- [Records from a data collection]

• • • •

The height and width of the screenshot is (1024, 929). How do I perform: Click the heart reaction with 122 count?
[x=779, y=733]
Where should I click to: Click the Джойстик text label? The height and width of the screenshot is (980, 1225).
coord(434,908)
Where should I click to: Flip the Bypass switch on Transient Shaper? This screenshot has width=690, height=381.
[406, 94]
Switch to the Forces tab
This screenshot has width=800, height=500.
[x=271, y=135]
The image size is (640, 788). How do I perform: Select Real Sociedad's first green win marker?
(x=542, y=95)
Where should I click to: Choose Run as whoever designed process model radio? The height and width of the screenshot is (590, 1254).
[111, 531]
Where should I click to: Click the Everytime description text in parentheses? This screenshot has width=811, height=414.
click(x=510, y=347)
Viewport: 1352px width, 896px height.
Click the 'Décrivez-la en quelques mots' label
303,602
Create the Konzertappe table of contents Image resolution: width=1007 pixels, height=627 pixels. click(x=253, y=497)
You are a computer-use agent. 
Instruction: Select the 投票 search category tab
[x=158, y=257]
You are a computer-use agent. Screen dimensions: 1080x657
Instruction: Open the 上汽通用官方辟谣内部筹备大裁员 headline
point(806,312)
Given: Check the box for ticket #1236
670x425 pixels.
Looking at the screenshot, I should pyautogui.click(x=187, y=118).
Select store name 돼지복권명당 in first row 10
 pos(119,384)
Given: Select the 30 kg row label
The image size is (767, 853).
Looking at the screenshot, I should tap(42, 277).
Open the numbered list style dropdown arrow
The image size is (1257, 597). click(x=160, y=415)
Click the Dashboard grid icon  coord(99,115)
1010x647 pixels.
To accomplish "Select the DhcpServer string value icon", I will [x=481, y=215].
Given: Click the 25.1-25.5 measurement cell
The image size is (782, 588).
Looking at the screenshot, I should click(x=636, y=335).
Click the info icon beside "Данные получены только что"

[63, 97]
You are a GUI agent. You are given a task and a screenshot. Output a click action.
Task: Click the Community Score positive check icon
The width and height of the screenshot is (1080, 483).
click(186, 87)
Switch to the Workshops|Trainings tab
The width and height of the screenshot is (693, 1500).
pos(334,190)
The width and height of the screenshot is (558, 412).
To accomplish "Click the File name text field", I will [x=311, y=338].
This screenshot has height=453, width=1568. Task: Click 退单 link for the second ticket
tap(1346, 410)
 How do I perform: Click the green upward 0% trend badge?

• • • •

Every line from the one containing "The width and height of the screenshot is (558, 412)." through the last line above should be retyped exactly; no other lines are wanted.

- [Final answer]
The width and height of the screenshot is (558, 412).
To accomplish "Click the File name text field", I will [x=311, y=338].
This screenshot has height=453, width=1568. Task: Click 退单 link for the second ticket
tap(1346, 410)
 How do I perform: Click the green upward 0% trend badge?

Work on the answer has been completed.